I've got it on 100 but it says not available yet.It's on both my 301 and 510.What I'm waiting for is 214.


----------



## colavsfaninnwia (Jan 25, 2006)

My 508 has it, my 301 coming soon...


----------



## briana (Aug 9, 2005)

Have any 501's received it yet? I looked and it said "currently unavailable". Are they doing it only by specific people or by models?


----------



## James Long (Apr 17, 2003)

Groups of receivers. Not all of any model (except 721s) should have it yet.


----------



## army1 (Mar 22, 2006)

Tim Lones said:


> What John said..here is a link to the information..(scroll down a little)
> 
> http://www.dishnetwork.com/content/products/itv/index.shtml


nothing new there that has be there a while.


----------



## dahauss (Oct 20, 2006)

I have 2 VIP 211 receivers. I dont see anything about TWC on there yet, Does anyone know with 211's will get it?


----------



## marty43 (Sep 30, 2005)

dahauss said:


> I have 2 VIP 211 receivers. I dont see anything about TWC on there yet, Does anyone know with 211's will get it?
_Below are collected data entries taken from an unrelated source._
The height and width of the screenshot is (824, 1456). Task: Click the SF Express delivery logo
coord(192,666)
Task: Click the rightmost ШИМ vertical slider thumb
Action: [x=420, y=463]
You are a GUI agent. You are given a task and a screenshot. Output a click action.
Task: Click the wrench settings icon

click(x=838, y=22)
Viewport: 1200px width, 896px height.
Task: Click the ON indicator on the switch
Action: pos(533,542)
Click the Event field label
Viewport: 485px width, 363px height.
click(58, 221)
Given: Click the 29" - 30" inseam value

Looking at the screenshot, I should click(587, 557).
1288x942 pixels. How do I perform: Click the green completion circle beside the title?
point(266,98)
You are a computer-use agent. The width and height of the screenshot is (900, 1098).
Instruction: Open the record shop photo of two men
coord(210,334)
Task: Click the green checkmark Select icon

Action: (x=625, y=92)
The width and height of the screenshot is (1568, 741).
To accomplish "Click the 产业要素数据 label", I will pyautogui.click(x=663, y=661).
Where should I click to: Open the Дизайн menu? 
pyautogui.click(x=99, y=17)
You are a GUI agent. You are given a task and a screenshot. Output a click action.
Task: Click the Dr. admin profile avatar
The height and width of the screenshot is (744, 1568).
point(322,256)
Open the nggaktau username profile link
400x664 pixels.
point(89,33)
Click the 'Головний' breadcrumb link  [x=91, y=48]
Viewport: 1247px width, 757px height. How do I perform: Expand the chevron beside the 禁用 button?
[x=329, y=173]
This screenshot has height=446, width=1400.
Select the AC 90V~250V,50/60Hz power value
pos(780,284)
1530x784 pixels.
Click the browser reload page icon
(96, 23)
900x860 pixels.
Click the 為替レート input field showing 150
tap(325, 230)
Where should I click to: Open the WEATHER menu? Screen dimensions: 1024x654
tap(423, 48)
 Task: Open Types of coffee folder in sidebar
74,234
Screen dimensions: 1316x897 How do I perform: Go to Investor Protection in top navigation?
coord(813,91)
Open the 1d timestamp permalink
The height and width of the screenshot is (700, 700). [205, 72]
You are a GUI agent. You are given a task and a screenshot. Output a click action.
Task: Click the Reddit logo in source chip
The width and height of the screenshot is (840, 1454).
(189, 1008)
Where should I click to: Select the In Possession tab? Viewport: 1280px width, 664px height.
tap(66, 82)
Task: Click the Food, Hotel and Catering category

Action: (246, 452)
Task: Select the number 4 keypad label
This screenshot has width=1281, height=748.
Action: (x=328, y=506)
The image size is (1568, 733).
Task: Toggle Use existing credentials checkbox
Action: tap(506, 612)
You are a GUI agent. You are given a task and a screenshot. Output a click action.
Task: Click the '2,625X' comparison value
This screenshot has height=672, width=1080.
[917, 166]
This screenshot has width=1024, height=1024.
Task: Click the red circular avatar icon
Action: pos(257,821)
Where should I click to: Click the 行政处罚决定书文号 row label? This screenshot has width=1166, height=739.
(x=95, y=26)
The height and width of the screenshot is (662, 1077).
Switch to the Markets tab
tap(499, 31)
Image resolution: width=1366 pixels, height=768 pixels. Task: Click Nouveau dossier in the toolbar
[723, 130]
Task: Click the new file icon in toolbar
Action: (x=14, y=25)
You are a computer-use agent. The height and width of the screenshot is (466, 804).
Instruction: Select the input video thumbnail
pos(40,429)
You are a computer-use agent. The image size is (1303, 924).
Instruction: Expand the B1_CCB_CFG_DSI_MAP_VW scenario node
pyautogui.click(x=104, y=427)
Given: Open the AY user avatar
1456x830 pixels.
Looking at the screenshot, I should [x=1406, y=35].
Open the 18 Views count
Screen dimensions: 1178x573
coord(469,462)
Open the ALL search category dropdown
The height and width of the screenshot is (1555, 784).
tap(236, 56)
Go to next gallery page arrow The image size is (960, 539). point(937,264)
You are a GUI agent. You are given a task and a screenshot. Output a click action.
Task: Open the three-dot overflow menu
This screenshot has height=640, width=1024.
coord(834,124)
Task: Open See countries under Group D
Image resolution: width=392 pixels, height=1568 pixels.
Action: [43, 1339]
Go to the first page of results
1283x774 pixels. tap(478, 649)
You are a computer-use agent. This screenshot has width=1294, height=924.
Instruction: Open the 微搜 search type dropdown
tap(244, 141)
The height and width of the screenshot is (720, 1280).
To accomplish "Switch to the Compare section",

I have a 211 and a 411, both have TWC in menu, but when I select it msg says "not yet available on this receiver, check back later"


----------



## dahauss (Oct 20, 2006)

Which menu is it in? I have a menu that has the regular interactive weather and then the old weather channel where it just tunes to the channel.

Thanks..


----------



## dahauss (Oct 20, 2006)

I just checked the living room receiver and it does say "feature not available". does anyone know when 211's will get it?


----------



## sharklover (Oct 1, 2006)

dahauss said:


> Which menu is it in? I have a menu that has the regular interactive weather and then the old weather channel where it just tunes to the channel.
> 
> Thanks..


It's under news and says Twc.I have it but unfortuanly it doesn't work yet.


----------



## James Long (Apr 17, 2003)

"Doesn't work" and "isn't available" are two different beasts.

E* is phasing it in ... some people have access, others don't.


----------



## tsmacro (Apr 28, 2005)

It works for me both at home and the office. :hurah:


----------



## kf4omc (Apr 11, 2006)

just checked on my 625. TWC was the first menu choice under news this morning but now it has been moved to #5 under the news menu.


----------



## sharklover (Oct 1, 2006)

The menu on my 301 has changed on channel 100.Under news items this morning Twc was 1 now it's 5 and it says Twc Weather.The instant weather one was number 2 this morning and is now number 1.


----------



## James Long (Apr 17, 2003)

Yep. Everything shifted back up to it's old position.


----------



## scooper (Apr 22, 2002)

Works on my old 4900, not yet in my DVR 510.. Speed isn't too bad, but not as fast as my internet to my favorite local station's weather...


----------



## oldave (Dec 22, 2003)

Well, it's working on my 510, but I don't really see it being useful for me... I tend to hit weather.gov anyway.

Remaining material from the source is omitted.